Leading Off: Getting close to the action
By Robert Hanashiro, Sports Shooter

Photo by Matt A. Brown

Photo by Matt A. Brown

Just before Dallas Clark of the Colts ran into Matt. Dallas was shaken up on the play. Dallas was later over heard saying "that camera guy hits like a ton of bricks!"
To be a good sports photographer or photojournalist, you have to get close to the action. Photographers have –-- to borrow the title of Rod Mar's wonderful column in the Seattle Times --- "The Best Seat In The House". But that best seat can be the most dangerous one too.

Whether it's Mickey Pfleger getting bowled over on the sidelines by Chiefs' tight end Tony Gonzalez ( or Johnny Iacono getting smashed in the face by a baseball in a photo box ( or Mark J. Terrill getting a busted nose after being smacked on the baseline of an NBA Playoff game … whether we know it or not our best seat is often inches away from a workman’s comp claim.

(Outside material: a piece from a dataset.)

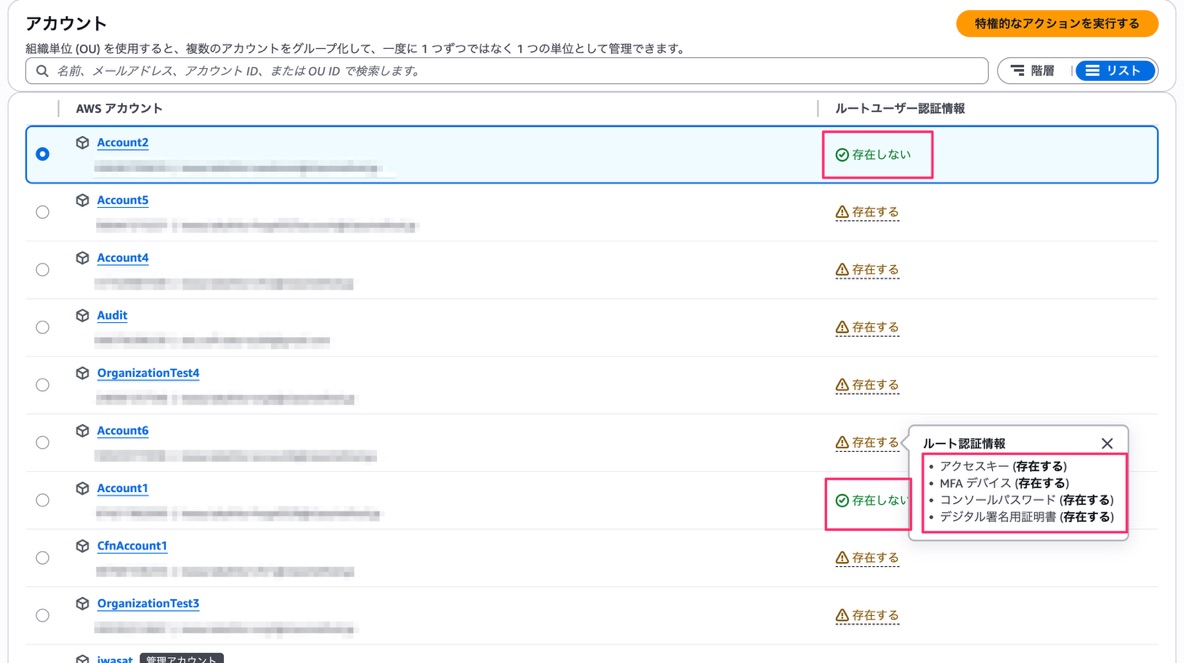Select the Account1 radio button
This screenshot has height=663, width=1184.
(42, 500)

At the recent San Diego Chargers – Indianapolis Colts game at Qualcomm Stadium I was once again reminded about the dangers we face and often take for granted when covering sports. At the end of the 3rd quarter, unbeknownst to me, my good friend and Sports Shooter Academy co-founder Matt Brown was run over by the Colts’ Dallas Clark. It happened so fast, I didn’t even see it and didn’t even know about it until I read about it in the photo workroom on the Message Board!

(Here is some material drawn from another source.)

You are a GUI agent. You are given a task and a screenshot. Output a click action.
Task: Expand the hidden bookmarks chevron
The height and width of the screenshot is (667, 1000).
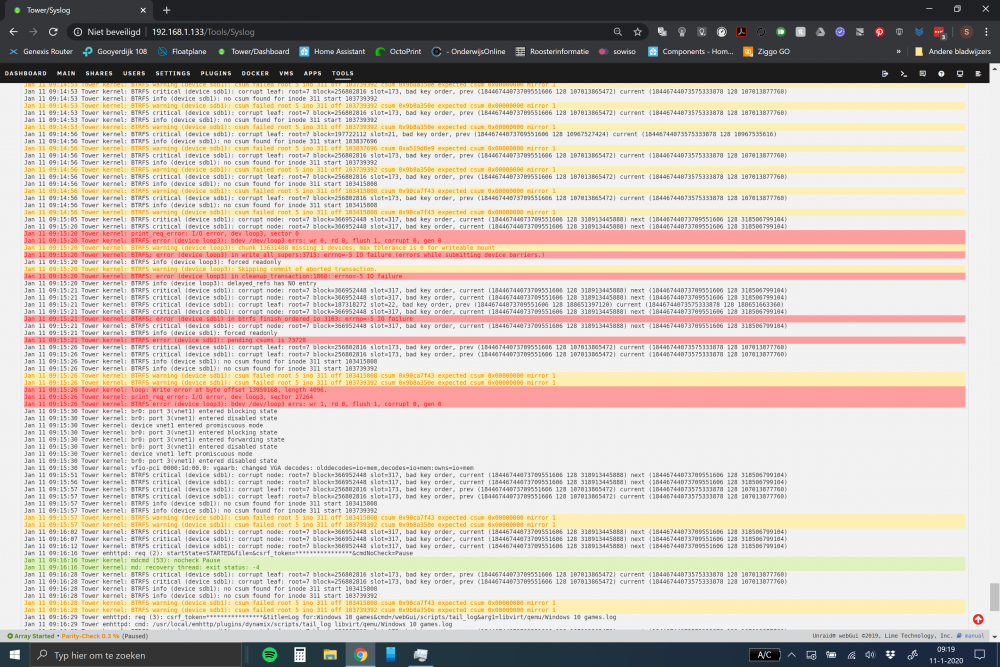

Apparently the “hit” was a game highlight and was replayed over and over on ESPN (I don’t know whether this says more about the nature of video clip selection at ESPN or how bad this game really was).

"It was the last play before the end of the 3rd quarter," Matt recalled a few days later, "Manning was in the shotgun and the line opened up as he throws to his right. Dallas Clark makes the catch as gets pushed by Chargers Shaun Phillips out of bounds.

"As Dallas made the catch I went to the 28-70 around my neck --- I got three frames off before making contact with Clark. From throwing the ball to hitting me happened in 2 seconds. The first thing I did was to drop my 400mm on my left side and get down."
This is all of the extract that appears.